В отделе «пальто» было грустно. Все пальто были темного цвета. Мама подошла к продавщице и спросила: «Скажите, а для девочек уже ничего не шьют? Девочки нашей стране уже не нужны?» Продавщица обиженно сложила губы подковкой и куда-то ушла. Вернулась она быстро. В руке она держала на плечиках пальто небесной красоты розового цвета. «Цвет — пепел роз. Пальто импортное», — скороговоркой протрубила она. Когда она назвала цену, по тому, как мама поправила очки, я поняла, что это счастье не мое. В другом конце магазина дядя Валя звал нас: «Сима, идите сюда! Вот какие надо покупать! В этом хоть в грязи валяйся! Куда она в том?» Мама тяжело задышала и тихо зацедила: «Ты, Валентин, не путай моих девочек с твоими мальчишками. Если моя дочь будет носить такое пальто, она никогда не поймет, что такое красота. — И победно закончила: — Сашулька, а я решила: розовое — твое пальто!» Дядя Валя обиделся и уехал в Симферополь, а мама буквально за день сшила мне из буклированной ткани белый берет с помпоном и шарфик. Когда я шла в музыкальную школу в своем пальто «пепел роз», в белом берете, сдвинутом набок, с черной нотной папочкой на веревках, люди восхищенно оборачивались на меня, а я им благосклонно улыбалась.
Сейчас буду варить борщ. Без мяса. Если правильно сделать заправку, никакого мяса не надо. А на второе — картошку! Жареная картошка — первое лекарство от стресса. Стресса, к счастью, нет, но есть картошка!

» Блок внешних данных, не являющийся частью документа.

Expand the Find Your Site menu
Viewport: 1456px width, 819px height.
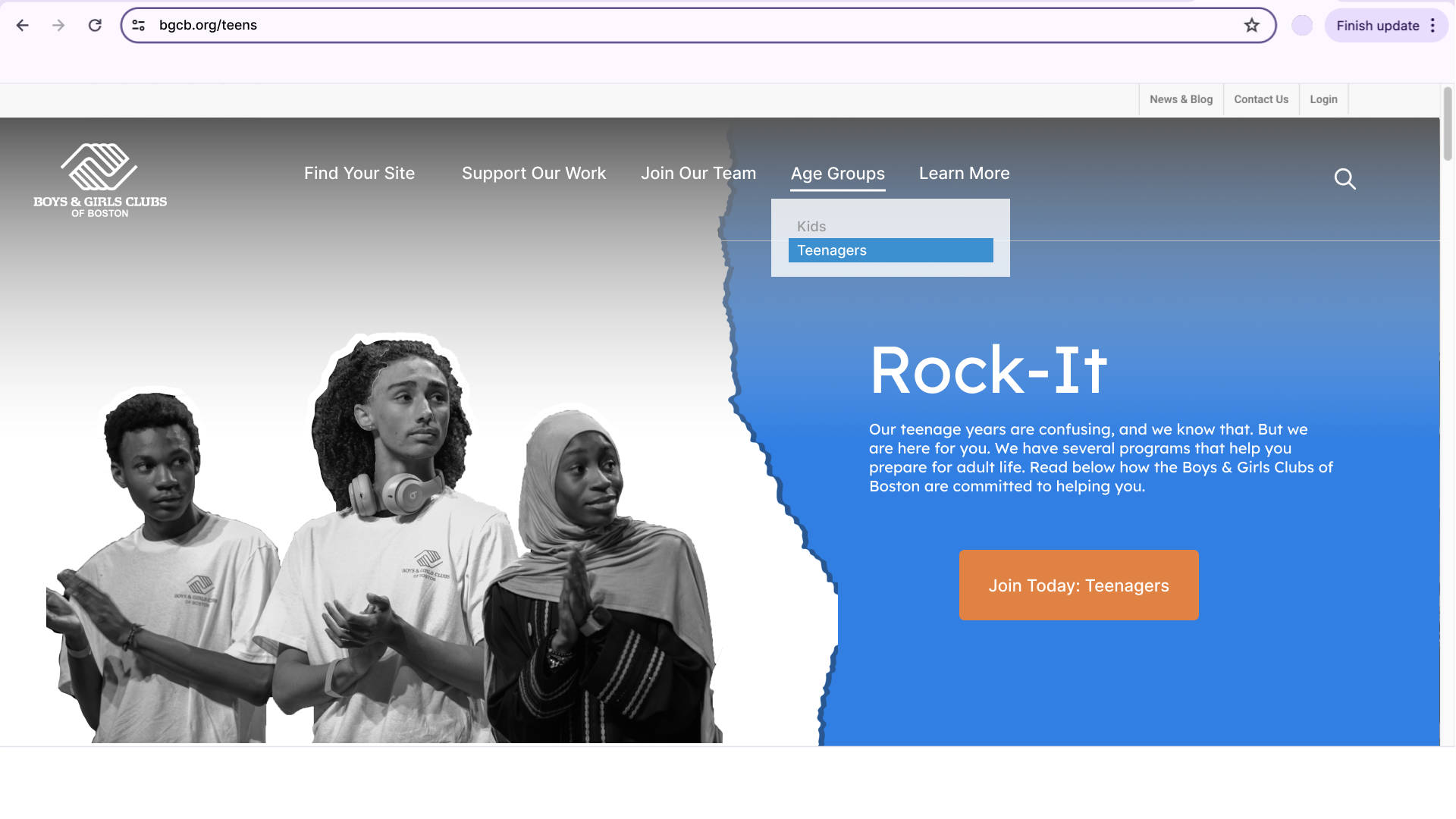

Открываю запотевшее окно. Сразу врывается шум проспекта. Где бы я ни была, мне всегда хочется вернуться в эту шумную пыльную Москву. Как странно, что теперь в провинции долго не могу — ритмы не те. Нужен шум, нужны выхлопные газы.
Обедать без Катьки не буду. Чего бы такого съесть? Лезу в холодильник и нахожу старый жесткий апельсин. Катька от него будет чесаться, а я съем…
Когда замерзает лужа — это счастье! Можно стучать по ней каблуком и откалывать кусочки льда, можно скользить по ней, можно ходить там, где лед совсем тонкий, и с хрустом проваливаться в пустые домики. Можно найти прозрачные места и любоваться тем, что спрятано подо льдом, можно найти чистенький кусочек льда и пососать. Главное, чтоб ее никто не посыпал золой или песком.
Однажды мне повезло: утром во дворе никого не было, и я стала царицей большой замерзшей лужи! Я уже почти научилась кататься на ногах, и тут пришла Людка. В руках у нее был оранжевый мячик. Она стояла и смотрела, как я бесстрашно скольжу одна по такой большой луже. «Это что у тебя?» — спросила я. «Апельсин, — ответила Людка, — это как мандарин, только большой». «А-а…» — протянула я, продолжая кататься и изо всех сил стараясь не обращать на Людку внимания. Говорить было не о чем. Людка стала двигаться к центру лужи, остановилась на ее середине, надкусила апельсин и стала его чистить, бросая кожуру на лед. Стало неудобно кататься. Лужа из большой стала совсем маленькой. Остро и бодряще запахло.